Collected data
******************************

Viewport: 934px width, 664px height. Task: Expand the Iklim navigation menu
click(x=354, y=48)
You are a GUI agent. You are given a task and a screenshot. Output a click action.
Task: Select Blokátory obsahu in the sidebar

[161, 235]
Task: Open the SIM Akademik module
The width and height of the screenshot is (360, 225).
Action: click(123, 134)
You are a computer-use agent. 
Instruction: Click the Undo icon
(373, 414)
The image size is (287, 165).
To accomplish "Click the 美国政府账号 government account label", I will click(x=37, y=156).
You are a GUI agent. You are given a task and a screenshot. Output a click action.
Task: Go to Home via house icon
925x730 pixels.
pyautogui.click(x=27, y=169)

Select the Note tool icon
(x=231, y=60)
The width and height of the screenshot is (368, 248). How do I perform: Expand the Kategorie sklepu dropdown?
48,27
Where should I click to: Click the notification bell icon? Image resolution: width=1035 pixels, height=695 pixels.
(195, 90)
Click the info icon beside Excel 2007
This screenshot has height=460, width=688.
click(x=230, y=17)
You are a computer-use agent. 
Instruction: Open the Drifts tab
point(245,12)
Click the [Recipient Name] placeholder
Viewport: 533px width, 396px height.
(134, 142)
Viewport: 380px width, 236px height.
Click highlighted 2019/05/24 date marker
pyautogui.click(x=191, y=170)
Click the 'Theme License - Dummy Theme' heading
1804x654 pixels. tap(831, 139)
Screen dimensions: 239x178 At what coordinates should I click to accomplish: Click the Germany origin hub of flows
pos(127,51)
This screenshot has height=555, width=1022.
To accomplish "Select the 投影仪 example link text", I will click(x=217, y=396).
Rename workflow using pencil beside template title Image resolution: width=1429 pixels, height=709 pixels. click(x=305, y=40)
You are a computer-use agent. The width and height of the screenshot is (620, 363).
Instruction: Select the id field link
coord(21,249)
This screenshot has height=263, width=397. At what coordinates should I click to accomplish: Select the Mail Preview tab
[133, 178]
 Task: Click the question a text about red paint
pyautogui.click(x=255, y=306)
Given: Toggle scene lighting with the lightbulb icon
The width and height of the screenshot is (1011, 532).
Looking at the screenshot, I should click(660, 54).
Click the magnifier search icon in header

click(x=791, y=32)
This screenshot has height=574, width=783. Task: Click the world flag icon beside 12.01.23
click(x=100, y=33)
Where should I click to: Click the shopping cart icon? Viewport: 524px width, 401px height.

******************************

> [WHAT THE TASK ASKS]: Of all the lines above, count the ones that include the string "will" and give the number alone.

> [SOLVED EXERCISE]: 2